1888 wird Helene Leubuscher erstmals als Lehrerin an der Klindworth-Musikschule, am Institut ihres ehemaligen Klavierlehrers, erwähnt (Berliner Börsen-Zeitung 9. Sept. 1888), Anna Morsch zufolge als „erste Lehrerin der Oberklassen“ (Morsch, S. 177). Als Schülerin ließ sich namentlich nur die Pianistin Elisabeth Jacobs ermitteln. Neben ihrer musikpädagogischen Tätigkeit lassen sich weiterhin vereinzelt Konzertauftritte nachweisen, 1897 und 1899 in Berlin, 1898 in Lüneburg. Zwischen 1908 und 1915 sind Inserate in zahlreichen Musikzeitschriften überliefert, in denen Helene Burghausen-Leubuscher, wie sie sich seit ihrer Heirat um 1893 nannte, als Leiterin der Stellenvermittlung der Musiksektion des „Allgemeinen Deutschen Lehrerinnenvereins“ auftritt. Ihr musikpädagogischer Schwerpunkt wird auch durch mehrere Leserbriefe und Schriften im „Klavierlehrer“ deutlich, in denen sie Stellung bezieht zu Fragen der Anschlagstechnik beim Klavierspiel u. Ä. Daneben trat sie gelegentlich weiterhin öffentlich auf, wie „zum Besten der Victoria-Fortbildungsschule“ im Jahr 1908 (Berliner Tageblatt 17. April 1908). 1919 wird sie in der antisemitischen Schrift „Handbuch der Judenfrage“ von Theodor Fritsch aufgeführt. In den Berliner Adressbüchern ist sie bis einschließlich 1932 verzeichnet, sodass die Koinzidenz mit dem Beginn der Nazidiktatur 1933 den Tod oder die Vertreibung der Pianistin vermuten lässt.

 

LITERATUR

Berliner Börsen-Zeitung 9. Sept. 1888

Berliner Tageblatt 19. Jan. 1887; 5. Jan. 1892; 19. März 1899; 17., 23. April 1908

Bock 1886, S. 37; 1887, S. 45; 1888, S. 342, 438; 1889, S. 29; 1891, S. 137; 1892, S. 624; 1893, S. 530, 592; 1896, S. 418

FritzschMW 1890, S. 629; 1891, S. 22, 297, 672; 1893, S. 367; 1907, S. 588; 1908, S. 19; 1909, S. 15; 1910, S. 591

Hannoverscher Courier 1890, 29., 31. Okt. 1890; 24. März 1898

Der Klavier-Lehrer 1886, S.55, 127; 1892, S. 152f.; 1908, S. 62f., 110, 126

Musikpädagogische Blätter 1919/20, S. 10f.
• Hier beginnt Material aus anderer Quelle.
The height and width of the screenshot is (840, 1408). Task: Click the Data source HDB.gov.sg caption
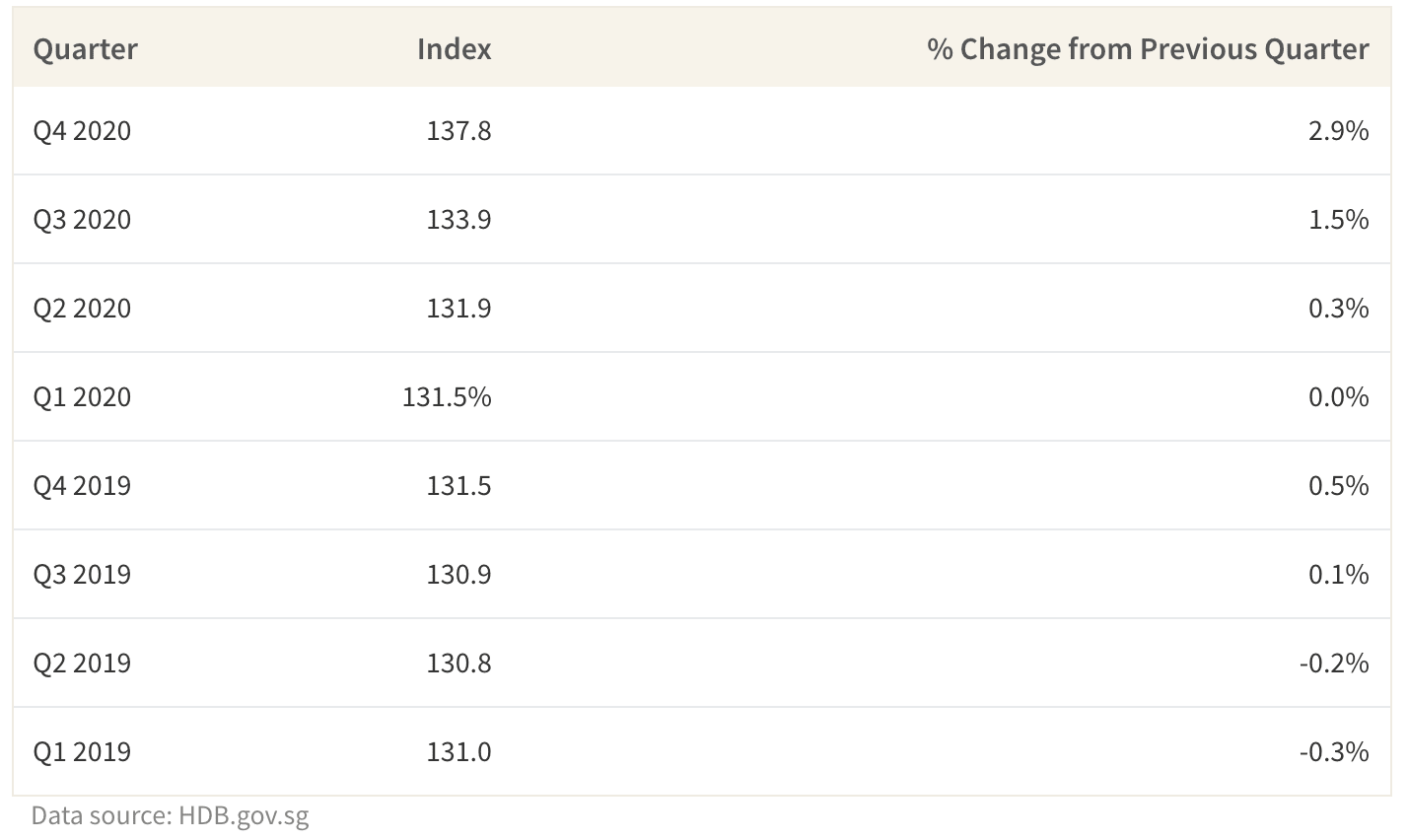171,817
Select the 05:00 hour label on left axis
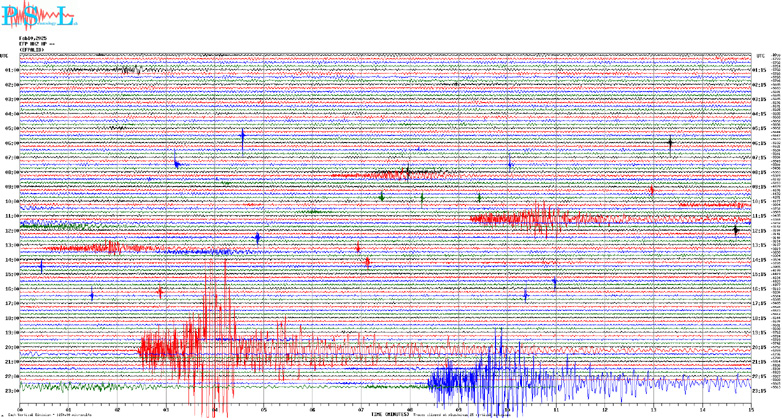The image size is (782, 420). 10,128
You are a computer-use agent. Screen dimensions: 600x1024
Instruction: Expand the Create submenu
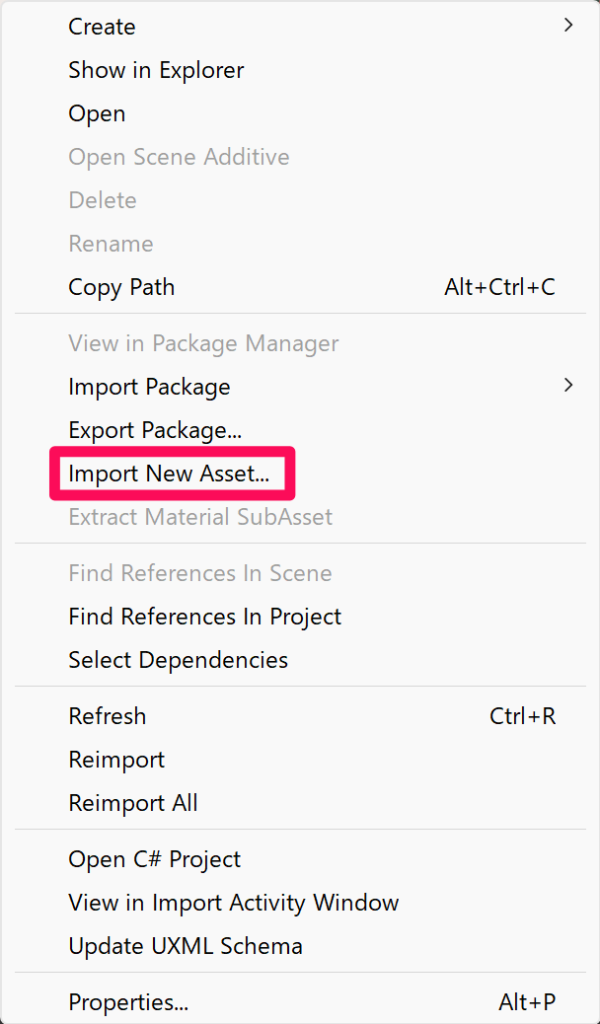(102, 27)
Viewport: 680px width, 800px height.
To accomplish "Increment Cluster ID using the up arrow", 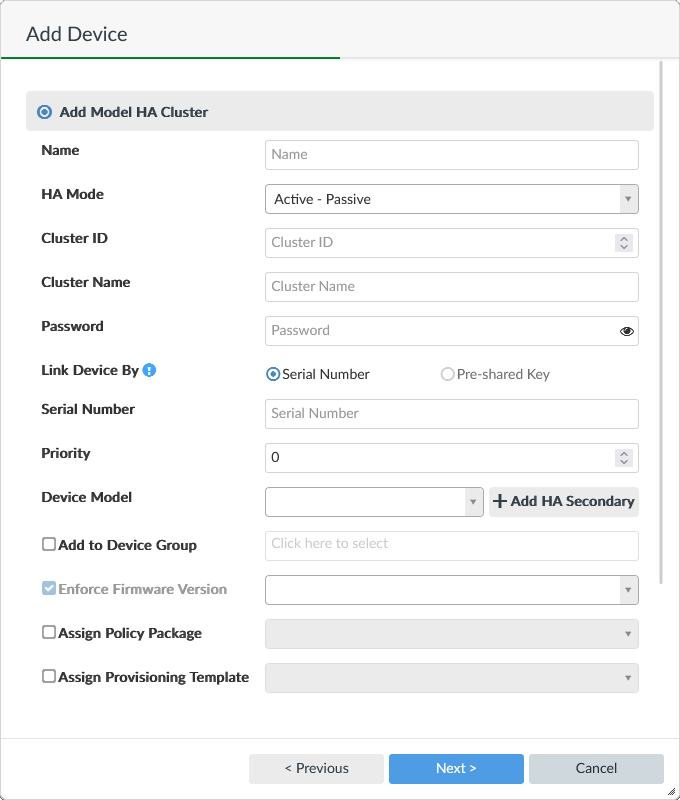I will point(624,238).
Norddeutsche Allgemeine Zeitung 31. Jan. 1886; 7. April 1891; 26. Nov. 1893

NZfM 1885, S. 398; 1889, S. 6

Signale 1886, S. 184, 982; 1887, S. 130; 1889, S. 121; 1893, S. 521; 1897, S. 57

Urania 1885, S. 144

Anna Morsch, Deutschlands Tonkünstlerinnen. Biographische Skizzen aus der Gegenwart, Berlin 1893.

Fritsch, Theodor, Handbuch der Judenfrage. Eine Zusammenstellung des wichtigsten Materials zur Beurteilung des jüdischen Volkes, 28. Aufl., Hamburg 1919 (antisemitische Veröffentlichung).

Anna-Christine Rhode-Jüchtern, Maria Leo (1873 – 1942). Pionierin einer neuen Musikpädagogik (=Schriftenreihe des Sophie Drinker Instituts 18), Hildesheim [u. a.] 2021.